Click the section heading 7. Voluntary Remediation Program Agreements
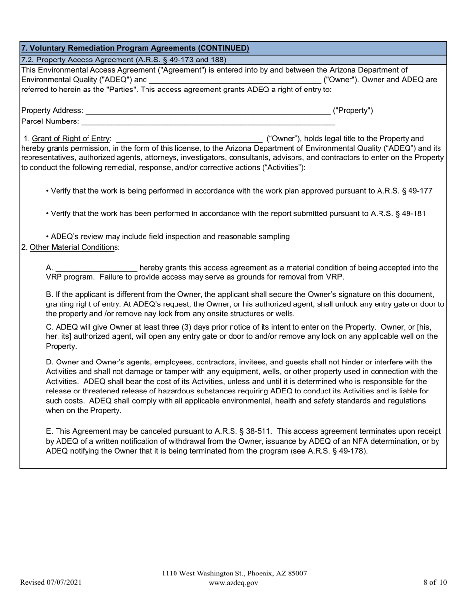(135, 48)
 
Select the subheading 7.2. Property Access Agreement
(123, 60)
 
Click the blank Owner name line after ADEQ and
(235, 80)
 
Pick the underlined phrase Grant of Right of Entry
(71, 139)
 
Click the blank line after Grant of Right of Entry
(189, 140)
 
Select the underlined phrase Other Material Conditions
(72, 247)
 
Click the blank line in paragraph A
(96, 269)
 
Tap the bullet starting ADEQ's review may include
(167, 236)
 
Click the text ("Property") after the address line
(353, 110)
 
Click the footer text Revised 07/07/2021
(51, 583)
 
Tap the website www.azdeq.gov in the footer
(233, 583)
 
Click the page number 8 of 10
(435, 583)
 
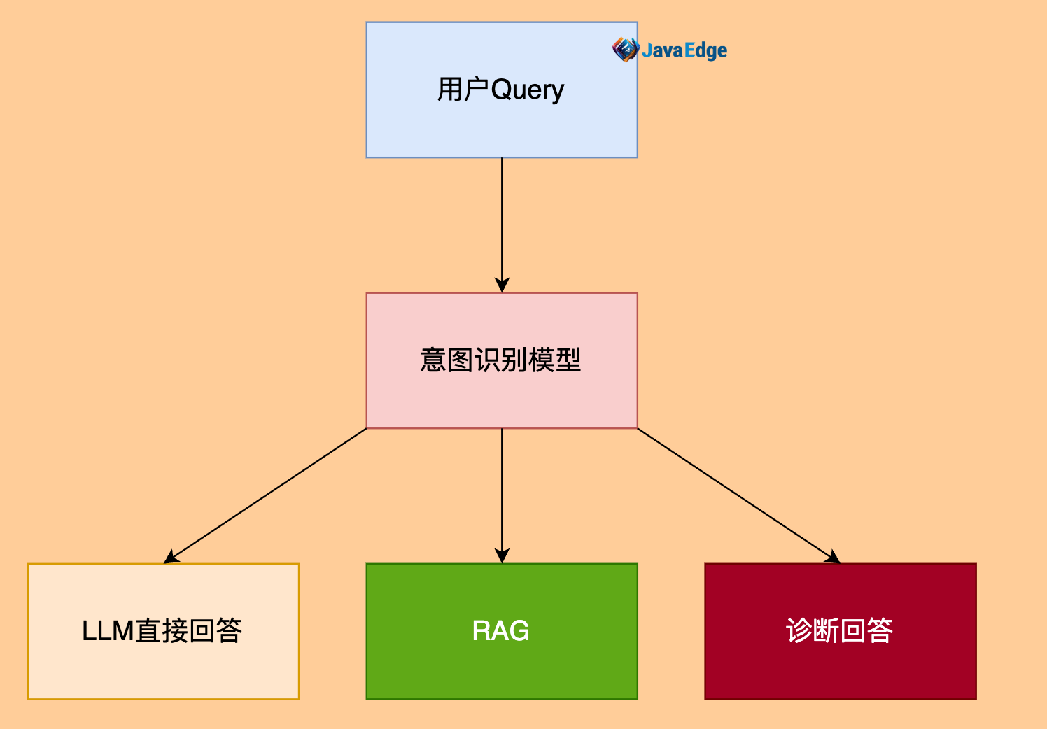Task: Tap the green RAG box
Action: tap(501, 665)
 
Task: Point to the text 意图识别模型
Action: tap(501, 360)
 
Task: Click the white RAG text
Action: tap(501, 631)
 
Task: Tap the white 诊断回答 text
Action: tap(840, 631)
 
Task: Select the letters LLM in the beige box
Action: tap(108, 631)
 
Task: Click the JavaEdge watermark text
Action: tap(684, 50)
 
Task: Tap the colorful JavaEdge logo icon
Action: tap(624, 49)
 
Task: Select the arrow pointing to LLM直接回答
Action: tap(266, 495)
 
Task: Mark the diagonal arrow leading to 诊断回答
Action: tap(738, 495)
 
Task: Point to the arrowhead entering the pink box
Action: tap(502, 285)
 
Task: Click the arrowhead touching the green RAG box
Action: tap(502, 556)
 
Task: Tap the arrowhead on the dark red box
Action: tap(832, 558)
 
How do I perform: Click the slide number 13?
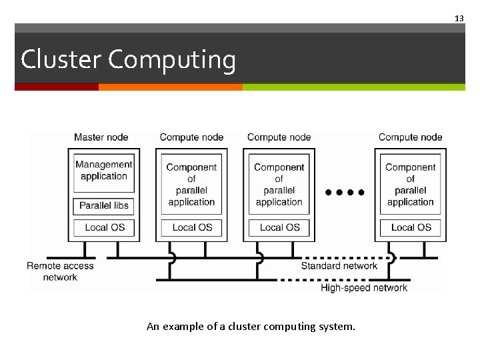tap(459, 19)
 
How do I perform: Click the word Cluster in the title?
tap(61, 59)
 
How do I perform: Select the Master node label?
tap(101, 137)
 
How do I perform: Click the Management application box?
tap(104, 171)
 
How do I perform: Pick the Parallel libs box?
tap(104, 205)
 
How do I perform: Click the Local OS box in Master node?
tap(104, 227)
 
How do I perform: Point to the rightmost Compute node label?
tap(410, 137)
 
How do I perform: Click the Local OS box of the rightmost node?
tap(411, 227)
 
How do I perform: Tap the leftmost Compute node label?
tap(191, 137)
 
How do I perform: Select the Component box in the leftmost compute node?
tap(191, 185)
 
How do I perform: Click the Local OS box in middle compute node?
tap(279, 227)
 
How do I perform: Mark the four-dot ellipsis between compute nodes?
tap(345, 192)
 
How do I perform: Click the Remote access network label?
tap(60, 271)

-------------------------

Goal of the exercise ->
Extract each line of the records above that contains the string "ADEQ".

Task answer ->
Click the blank Owner name line after ADEQ and
Tap the bullet starting ADEQ's review may include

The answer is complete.